**What is being asked:** Render the listing from the line containing "on indicator-url: https://www.fxnav.net/mt4navi/mtf_perfec…" through the line containing "This screenshot has width=625, height=410.", both included, as a numbered list with blank lines omitted.

**Material for the task:**
****************************************
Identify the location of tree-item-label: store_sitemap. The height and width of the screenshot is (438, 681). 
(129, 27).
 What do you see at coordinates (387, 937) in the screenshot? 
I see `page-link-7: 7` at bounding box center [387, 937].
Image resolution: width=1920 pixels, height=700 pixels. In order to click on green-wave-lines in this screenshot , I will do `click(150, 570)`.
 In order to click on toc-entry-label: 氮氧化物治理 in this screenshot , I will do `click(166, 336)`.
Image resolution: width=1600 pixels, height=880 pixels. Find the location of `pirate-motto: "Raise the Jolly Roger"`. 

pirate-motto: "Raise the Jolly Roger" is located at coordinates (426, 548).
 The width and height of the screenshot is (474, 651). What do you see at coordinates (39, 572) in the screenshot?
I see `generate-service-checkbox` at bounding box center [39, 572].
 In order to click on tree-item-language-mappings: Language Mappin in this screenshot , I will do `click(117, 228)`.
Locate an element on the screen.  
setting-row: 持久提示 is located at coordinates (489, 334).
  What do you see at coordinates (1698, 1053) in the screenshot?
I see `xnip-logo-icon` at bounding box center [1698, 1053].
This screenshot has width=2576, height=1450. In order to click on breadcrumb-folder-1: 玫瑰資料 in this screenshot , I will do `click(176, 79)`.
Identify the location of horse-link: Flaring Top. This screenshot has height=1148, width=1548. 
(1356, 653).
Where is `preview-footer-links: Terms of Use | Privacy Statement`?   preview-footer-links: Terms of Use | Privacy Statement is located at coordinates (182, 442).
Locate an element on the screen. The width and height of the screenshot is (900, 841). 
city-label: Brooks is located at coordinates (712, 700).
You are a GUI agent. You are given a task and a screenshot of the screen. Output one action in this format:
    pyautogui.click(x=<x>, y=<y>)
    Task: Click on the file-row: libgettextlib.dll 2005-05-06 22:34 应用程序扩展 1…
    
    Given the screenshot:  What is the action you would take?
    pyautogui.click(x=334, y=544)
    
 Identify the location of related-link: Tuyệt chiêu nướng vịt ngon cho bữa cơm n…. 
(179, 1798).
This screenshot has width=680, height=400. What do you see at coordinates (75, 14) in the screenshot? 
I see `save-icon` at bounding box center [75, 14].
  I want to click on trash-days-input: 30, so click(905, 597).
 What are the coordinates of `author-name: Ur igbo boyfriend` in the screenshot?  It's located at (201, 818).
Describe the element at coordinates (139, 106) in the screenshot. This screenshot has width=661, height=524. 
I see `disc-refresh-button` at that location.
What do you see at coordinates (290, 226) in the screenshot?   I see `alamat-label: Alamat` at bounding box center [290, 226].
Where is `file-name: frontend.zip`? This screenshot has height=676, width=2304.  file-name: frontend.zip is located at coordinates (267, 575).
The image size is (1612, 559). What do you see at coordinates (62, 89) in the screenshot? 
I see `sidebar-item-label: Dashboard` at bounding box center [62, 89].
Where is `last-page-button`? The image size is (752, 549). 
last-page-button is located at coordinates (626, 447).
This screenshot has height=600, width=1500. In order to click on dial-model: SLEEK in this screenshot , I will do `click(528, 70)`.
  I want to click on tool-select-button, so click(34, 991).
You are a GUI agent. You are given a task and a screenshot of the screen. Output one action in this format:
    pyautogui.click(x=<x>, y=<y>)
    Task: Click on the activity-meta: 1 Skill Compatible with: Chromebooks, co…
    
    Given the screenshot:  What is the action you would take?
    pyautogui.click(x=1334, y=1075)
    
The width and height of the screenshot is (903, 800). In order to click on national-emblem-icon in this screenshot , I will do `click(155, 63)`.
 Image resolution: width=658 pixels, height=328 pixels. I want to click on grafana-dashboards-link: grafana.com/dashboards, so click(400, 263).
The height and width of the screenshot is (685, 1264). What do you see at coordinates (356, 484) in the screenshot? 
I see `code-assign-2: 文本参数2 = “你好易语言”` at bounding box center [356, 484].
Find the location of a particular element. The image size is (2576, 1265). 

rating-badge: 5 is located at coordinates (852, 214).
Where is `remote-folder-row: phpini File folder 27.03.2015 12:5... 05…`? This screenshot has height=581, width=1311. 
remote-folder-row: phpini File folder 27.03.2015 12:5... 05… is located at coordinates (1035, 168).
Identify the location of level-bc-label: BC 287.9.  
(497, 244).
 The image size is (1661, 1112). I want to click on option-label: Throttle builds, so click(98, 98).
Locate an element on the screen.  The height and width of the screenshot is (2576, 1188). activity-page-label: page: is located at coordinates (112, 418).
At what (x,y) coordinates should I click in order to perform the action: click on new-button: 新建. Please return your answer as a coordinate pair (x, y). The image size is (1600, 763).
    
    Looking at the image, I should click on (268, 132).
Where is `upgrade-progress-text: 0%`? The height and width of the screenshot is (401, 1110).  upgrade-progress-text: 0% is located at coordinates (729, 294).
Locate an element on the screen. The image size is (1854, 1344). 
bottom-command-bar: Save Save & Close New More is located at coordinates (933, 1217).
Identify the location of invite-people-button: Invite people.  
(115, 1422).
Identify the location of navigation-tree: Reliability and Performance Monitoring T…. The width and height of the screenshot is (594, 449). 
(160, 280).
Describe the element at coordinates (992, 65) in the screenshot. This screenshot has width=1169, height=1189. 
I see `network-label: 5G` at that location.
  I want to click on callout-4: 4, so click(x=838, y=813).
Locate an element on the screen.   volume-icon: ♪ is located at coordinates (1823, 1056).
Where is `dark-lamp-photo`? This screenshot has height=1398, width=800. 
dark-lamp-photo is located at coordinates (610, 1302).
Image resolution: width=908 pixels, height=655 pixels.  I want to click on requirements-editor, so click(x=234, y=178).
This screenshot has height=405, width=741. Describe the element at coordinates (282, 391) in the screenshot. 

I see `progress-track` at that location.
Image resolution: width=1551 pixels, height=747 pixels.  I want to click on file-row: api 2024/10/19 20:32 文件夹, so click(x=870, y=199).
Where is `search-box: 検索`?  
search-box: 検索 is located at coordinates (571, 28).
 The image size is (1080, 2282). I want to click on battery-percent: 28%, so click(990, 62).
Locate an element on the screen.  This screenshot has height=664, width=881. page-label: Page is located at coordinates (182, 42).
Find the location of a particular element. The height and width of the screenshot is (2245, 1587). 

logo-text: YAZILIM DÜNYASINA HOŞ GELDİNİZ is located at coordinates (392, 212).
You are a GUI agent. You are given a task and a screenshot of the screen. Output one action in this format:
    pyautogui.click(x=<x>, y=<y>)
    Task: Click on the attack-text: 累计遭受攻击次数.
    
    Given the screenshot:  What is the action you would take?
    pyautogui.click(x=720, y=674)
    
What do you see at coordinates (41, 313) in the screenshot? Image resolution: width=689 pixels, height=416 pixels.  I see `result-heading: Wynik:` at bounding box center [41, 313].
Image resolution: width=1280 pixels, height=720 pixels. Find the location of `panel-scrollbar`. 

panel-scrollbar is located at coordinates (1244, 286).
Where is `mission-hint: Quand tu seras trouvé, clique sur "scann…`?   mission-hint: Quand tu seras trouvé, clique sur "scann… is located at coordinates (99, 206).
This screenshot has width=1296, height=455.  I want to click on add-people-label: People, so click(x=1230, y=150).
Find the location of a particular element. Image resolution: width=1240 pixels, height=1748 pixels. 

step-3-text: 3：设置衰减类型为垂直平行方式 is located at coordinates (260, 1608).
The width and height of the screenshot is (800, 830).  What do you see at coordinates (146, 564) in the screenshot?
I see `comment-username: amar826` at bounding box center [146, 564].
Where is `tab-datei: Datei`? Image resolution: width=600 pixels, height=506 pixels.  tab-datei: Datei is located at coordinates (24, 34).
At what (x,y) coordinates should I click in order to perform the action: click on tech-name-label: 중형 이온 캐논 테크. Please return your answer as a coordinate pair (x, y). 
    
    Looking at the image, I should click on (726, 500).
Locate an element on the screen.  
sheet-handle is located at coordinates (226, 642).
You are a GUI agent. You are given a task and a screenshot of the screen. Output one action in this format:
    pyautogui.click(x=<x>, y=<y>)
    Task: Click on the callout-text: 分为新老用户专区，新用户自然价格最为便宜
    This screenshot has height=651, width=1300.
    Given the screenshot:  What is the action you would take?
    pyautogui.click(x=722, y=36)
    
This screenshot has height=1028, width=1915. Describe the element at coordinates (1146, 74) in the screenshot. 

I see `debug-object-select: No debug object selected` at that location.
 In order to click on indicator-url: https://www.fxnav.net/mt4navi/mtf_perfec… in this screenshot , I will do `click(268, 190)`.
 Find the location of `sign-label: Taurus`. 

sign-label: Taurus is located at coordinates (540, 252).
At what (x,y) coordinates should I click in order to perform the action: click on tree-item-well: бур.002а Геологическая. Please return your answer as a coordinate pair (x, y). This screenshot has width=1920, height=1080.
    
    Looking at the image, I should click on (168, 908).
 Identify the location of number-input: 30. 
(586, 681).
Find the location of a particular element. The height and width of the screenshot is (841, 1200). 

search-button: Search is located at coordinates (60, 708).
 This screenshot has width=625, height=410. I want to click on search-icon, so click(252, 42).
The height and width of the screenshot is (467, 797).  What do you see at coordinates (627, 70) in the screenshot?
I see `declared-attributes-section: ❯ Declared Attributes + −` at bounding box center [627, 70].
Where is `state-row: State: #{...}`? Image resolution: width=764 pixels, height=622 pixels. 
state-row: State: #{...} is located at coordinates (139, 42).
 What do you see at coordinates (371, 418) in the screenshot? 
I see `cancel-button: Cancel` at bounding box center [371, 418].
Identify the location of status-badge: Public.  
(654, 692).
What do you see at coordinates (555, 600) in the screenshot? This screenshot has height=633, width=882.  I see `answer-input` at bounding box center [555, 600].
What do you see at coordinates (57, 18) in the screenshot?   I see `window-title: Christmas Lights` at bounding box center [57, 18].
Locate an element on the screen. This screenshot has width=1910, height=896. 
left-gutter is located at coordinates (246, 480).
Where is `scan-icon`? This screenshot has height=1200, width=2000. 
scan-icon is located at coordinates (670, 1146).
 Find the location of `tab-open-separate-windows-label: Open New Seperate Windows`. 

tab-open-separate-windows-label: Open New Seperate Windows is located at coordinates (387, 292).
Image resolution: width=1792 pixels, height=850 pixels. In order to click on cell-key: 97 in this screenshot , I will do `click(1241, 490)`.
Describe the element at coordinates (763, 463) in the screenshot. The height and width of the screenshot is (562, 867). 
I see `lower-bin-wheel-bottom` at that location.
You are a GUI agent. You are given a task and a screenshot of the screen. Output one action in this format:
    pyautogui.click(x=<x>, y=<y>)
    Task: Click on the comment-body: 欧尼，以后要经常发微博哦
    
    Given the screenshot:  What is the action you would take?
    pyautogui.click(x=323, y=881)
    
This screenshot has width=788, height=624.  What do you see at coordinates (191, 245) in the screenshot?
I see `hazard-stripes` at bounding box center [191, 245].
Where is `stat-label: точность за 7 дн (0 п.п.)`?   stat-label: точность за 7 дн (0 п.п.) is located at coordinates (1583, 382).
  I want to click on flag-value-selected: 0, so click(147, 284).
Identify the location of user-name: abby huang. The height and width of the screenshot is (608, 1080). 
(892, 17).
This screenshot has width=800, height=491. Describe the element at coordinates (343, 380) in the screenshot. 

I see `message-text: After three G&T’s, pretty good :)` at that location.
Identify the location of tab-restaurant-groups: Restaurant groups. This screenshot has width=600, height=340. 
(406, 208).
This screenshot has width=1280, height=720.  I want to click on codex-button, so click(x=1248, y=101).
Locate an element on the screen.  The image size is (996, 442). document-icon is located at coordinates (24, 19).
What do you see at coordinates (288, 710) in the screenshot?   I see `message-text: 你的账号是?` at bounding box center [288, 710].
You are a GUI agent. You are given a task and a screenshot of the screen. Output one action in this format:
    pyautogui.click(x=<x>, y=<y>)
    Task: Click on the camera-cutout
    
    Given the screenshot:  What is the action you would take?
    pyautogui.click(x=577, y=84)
****************************************
**Written response:**
1.  In order to click on indicator-url: https://www.fxnav.net/mt4navi/mtf_perfec… in this screenshot , I will do `click(268, 190)`.
2.  Find the location of `sign-label: Taurus`. 
3. sign-label: Taurus is located at coordinates (540, 252).
4. At what (x,y) coordinates should I click in order to perform the action: click on tree-item-well: бур.002а Геологическая. Please return your answer as a coordinate pair (x, y). This screenshot has width=1920, height=1080.
5.     Looking at the image, I should click on (168, 908).
6.  Identify the location of number-input: 30. 
7. (586, 681).
8. Find the location of a particular element. The height and width of the screenshot is (841, 1200). 
9. search-button: Search is located at coordinates (60, 708).
10.  This screenshot has width=625, height=410. I want to click on search-icon, so click(252, 42).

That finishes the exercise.